WHAT THIS TASK INVOLVES: The goal is an unaltered copy of the records below, minus any images.

——————

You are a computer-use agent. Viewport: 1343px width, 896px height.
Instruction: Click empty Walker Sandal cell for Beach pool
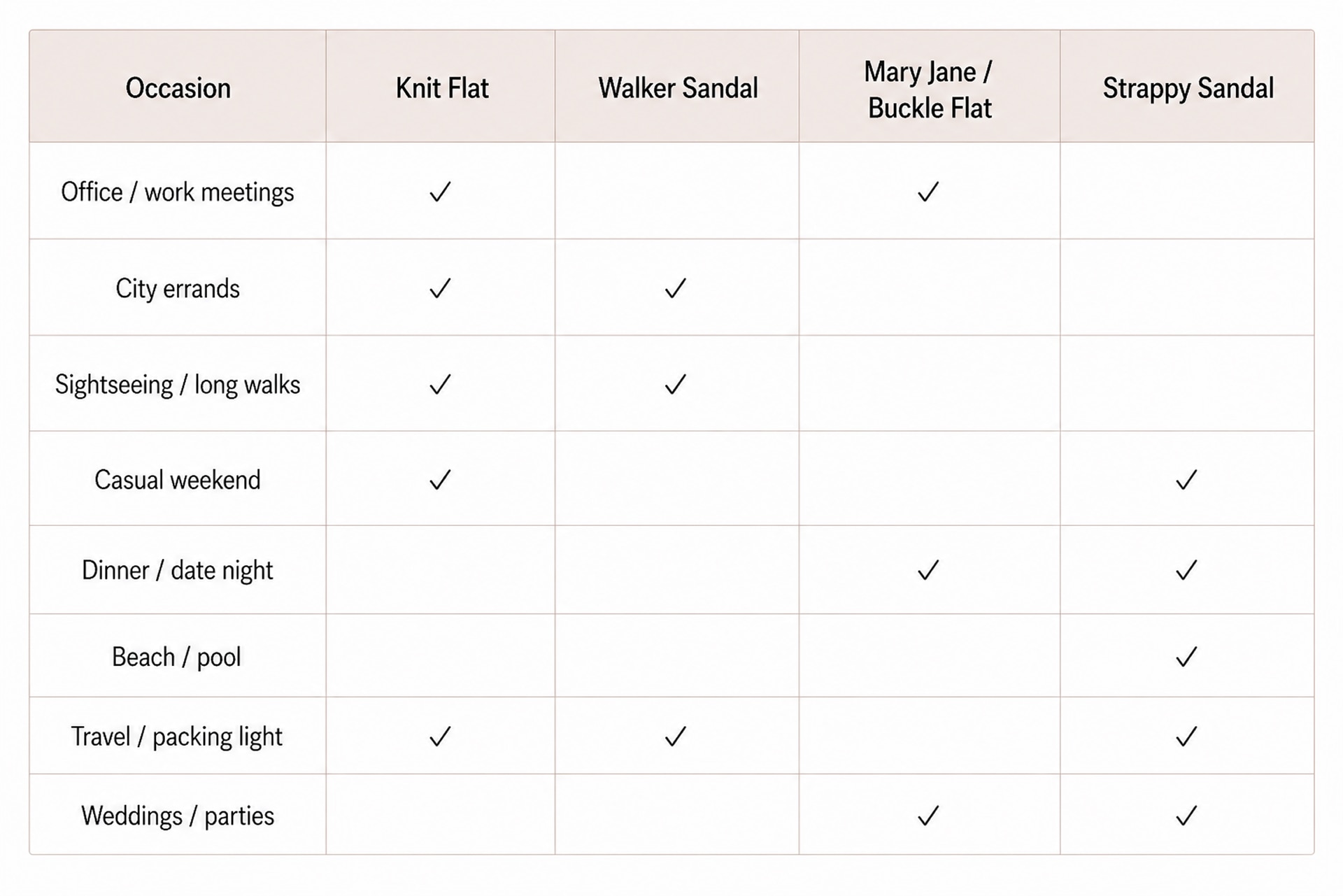tap(677, 655)
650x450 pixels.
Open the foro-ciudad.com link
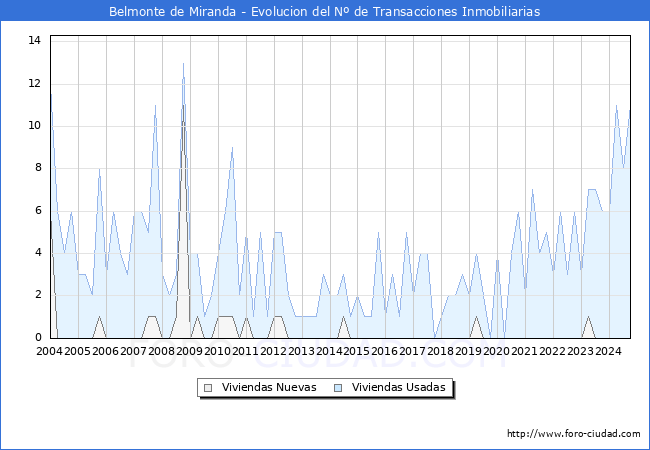coord(573,434)
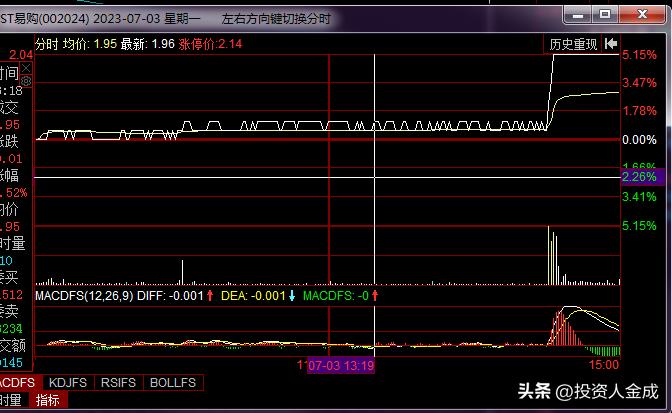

——————

SOLUTION TO THE PROBLEM:
You are a computer-use agent. Viewport: 1343px width, 896px height.
Instruction: Click empty Walker Sandal cell for Beach pool
tap(677, 655)
650x450 pixels.
Open the foro-ciudad.com link
coord(573,434)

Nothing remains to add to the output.